Neither T nor M are especially talkative. T is the quieter of the two. He usually sits next to the record player, and you can often hear him humming slightly tunelessly along to whatever’s playing. He also hums while pouring coffee. When the place is empty, he’ll sit at the counter and read the newspaper; I like that he still reads newspapers. M does most of the talking with regulars, nodding sympathetically at their updates on neighbourhood gossip. I rarely know who the characters in their dramas are or what they’re complaining about, but I like it best when someone has gone and done something so unfathomably foolish that she’ll say in her lilting Kyoto accent: Honma, aho ya na. Seriously, what an idiot.

Once a staple of early- to mid-twentieth century Japan, kissaten are a dying style of coffeehouses. You’ll know one when you see one: it’s usually dimly lit, with a distinct whiff of eau de ashtray, populated with dark wood furniture, maybe red velvet or leather seats. The coffee ranges from rich to burnt. The kissa is a relic, as retro as penny candy, the antithesis of brightly-lit modern cafes with light-coloured furniture and pop soundtracks.
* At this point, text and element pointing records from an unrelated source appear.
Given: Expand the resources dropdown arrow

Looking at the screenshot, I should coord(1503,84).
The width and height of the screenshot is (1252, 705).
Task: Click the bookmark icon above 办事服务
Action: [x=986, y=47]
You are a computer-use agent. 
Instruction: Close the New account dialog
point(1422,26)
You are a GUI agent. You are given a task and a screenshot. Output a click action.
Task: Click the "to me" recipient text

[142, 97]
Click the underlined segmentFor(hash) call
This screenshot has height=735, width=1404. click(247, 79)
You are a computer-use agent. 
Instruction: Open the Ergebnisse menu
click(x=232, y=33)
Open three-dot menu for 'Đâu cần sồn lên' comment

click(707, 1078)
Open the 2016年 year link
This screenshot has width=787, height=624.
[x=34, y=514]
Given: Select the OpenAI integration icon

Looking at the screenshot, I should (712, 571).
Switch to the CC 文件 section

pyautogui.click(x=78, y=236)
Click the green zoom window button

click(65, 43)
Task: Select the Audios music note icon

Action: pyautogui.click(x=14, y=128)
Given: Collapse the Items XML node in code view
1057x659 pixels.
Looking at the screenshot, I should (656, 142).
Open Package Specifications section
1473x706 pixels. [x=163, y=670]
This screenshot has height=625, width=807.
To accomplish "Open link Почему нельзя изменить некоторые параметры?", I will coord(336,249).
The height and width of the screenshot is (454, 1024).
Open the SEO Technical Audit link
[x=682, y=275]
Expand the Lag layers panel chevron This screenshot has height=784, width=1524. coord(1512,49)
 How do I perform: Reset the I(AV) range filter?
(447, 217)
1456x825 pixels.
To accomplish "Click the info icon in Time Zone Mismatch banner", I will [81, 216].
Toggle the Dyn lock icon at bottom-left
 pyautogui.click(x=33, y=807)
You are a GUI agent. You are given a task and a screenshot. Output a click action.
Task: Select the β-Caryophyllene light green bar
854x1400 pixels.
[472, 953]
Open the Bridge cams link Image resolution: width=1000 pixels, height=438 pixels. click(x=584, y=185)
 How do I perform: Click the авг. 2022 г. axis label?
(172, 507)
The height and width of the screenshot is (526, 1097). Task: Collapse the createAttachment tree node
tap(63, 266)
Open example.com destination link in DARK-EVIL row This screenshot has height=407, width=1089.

The jazz kissa is an even rarer species: these kissa were places people once went to listen to the latest jazz records and, in some of them, enjoy live jazz. Personal music devices have more or less obliterated a practical need for cafes like this. Nevertheless, a few kissa persist. There is nothing like being by yourself at a jazz kissa, sipping coffee in companionable silence with other strangers.

kissaten

Photo by Ned Snowman via Shutterstock

There are people on this planet who dislike kissaten. Like my partner, whose chief complaints include the dim lighting (but that’s the point), cigarette smoke (fair), and the coffee, which for him would make great drain cleaner. Those who love kissaten, love kissaten. I once chatted to a British chef – married to a Japanese woman – about kissaten. Dark interiors, burnt coffee, like really burnt, furniture from another era, old-school ambience – he adored it all. He stared at me intently, and said, When my wife first brought me to a kissaten, I told her, girl, you’ve got to be fucking kidding me, I mean, what the fuck is this? But we’ve been married for over ten years now, and let me tell you, I get it, I really do.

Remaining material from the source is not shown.